Christian groups and particularly African-Americans increasingly welcome “a Jew we can talk to” as many find themselves aggressively challenged by their Jewish friends and rabbis when they raise the kinds of serious and contradictory concerns outlined here.
Muslim friends are relieved to find a Jew post 9/11 who embraces people not as stereotypes, but as fellow human beings with complicated and often traumatic life stories trying to move forward in a world that is so violently Islamophobic.
I see world powers attempting to impose “our” version of “democracy” at the end of a gun, playing factions against each other with multiple proxy wars, dangerously arming an entire region which is spiraling into catastrophe. Think Syria, Yemen, Libya, Afghanistan, Iraq…it is a long list of failed policies. How different the world would be if the U.S. and other international players had called for a nuclear free Middle East that included Israel as well as Iran. Or for that matter, if post 9/11 the U.S. had gone to the International Court against Al Qaeda with the support of nations all over the world, and held a trial rather than plunging our young soldiers into wars that have only made us more enemies and created generations of young people with PTSD and brain injuries, not to mention the devastating impact on the people and environments we were supposedly saving.
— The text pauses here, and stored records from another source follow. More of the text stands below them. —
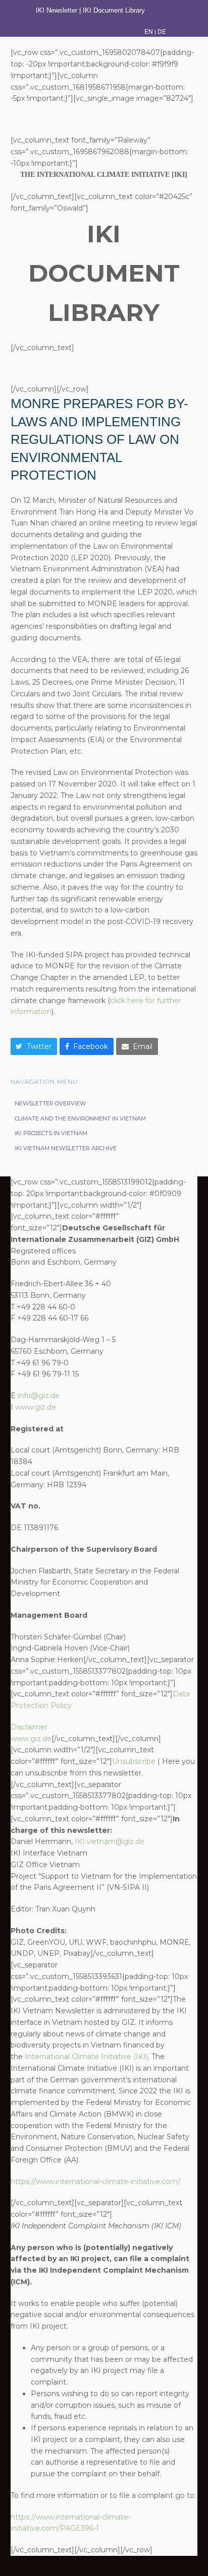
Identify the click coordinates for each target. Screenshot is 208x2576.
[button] (34, 1046)
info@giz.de (39, 1395)
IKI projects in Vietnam (51, 1133)
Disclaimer (29, 1727)
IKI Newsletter (56, 10)
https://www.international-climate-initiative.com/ (95, 2181)
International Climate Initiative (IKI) (86, 2056)
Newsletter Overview (50, 1103)
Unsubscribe (133, 1761)
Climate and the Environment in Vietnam (80, 1118)
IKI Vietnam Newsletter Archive (66, 1148)
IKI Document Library (115, 10)
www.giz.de (35, 1407)
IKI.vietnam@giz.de (109, 1841)
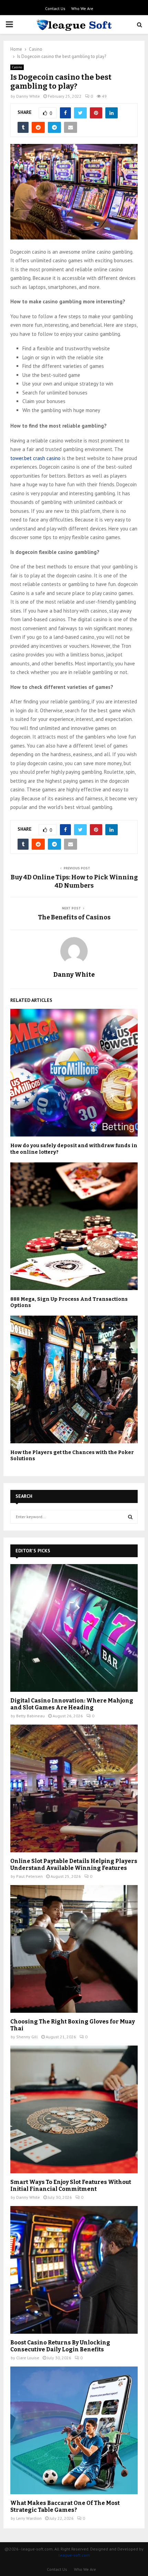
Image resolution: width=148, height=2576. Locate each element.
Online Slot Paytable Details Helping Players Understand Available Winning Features (73, 1864)
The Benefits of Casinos (74, 917)
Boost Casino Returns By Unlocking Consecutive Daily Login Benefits (60, 2346)
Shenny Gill (27, 2036)
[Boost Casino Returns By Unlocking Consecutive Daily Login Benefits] (74, 2270)
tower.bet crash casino (35, 458)
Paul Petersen (29, 1876)
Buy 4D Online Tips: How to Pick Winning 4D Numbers (74, 881)
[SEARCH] (130, 1517)
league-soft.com (74, 2555)
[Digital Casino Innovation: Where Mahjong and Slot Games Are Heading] (74, 1628)
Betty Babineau (30, 1715)
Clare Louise (27, 2357)
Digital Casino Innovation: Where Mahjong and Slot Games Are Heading (71, 1704)
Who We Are (82, 8)
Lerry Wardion (29, 2518)
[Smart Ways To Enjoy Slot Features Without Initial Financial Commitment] (74, 2109)
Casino (17, 67)
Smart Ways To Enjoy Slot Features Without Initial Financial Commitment (70, 2185)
Arabs are often blamed for the current state of affairs. While they have historically been plagued by their own tribal issues and battles for power between various powerful families as well as political movements, they mostly suffer from the consequences of post-war imperial powers dividing up the Middle East, empowering minority groups to govern over majorities, and creating longstanding enmities. They also suffer from corrupt, oppressive dictators often funded by the U.S. and from proxy wars fought between major powers and paramilitary groups. And then of course there are the decades of Israeli occupation and siege and second class citizenship.
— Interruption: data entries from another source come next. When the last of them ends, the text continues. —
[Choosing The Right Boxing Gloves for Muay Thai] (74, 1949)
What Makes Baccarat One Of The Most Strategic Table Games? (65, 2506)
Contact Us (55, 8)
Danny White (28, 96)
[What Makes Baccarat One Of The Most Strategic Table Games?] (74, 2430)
I believe that resolution of this conflict is central to the resolution of many of the tragedies that have engulfed the Middle East.
I would urge us to start with ourselves. I have come to understand that it is critical to separate Judaism the religion from Zionism the national political movement; Zionism has hijacked Judaism. I would advocate defining a Jew as someone grounded in religion or culture and history, a set of ethics, a sense of peoplehood; all definitions equally compelling.
While Jewish Israelis have long looked down upon the Diaspora as not “real Jews” with “no right to criticize, you don’t live here,” Diaspora Jews are reclaiming our legitimacy and our voices as Jews. We are distinguishing the racist ideology of anti-Semitism from thoughtful moral criticism of the policies of the country, Israel. Thus the treatment of and solidarity with Palestinians has now become the civil rights issue of the day for modern younger Jews who will be here long after the older post-Holocaust generation has moved on and no longer shapes the boundaries of intelligent discourse and definitions of normalcy.
Mostly what I see is that Diaspora Jews are starting to own the Nakba as part of our story. I believe that after centuries of powerlessness, how we as a community handle our new position of power and privilege is critical to the survival of an ethical Jewish tradition as well as a just resolution to a more than century-old struggle in historic Palestine that is being fought in our name.
Perhaps that is what nice Jewish ladies are now called to do and that is certainly the example I want for my daughters.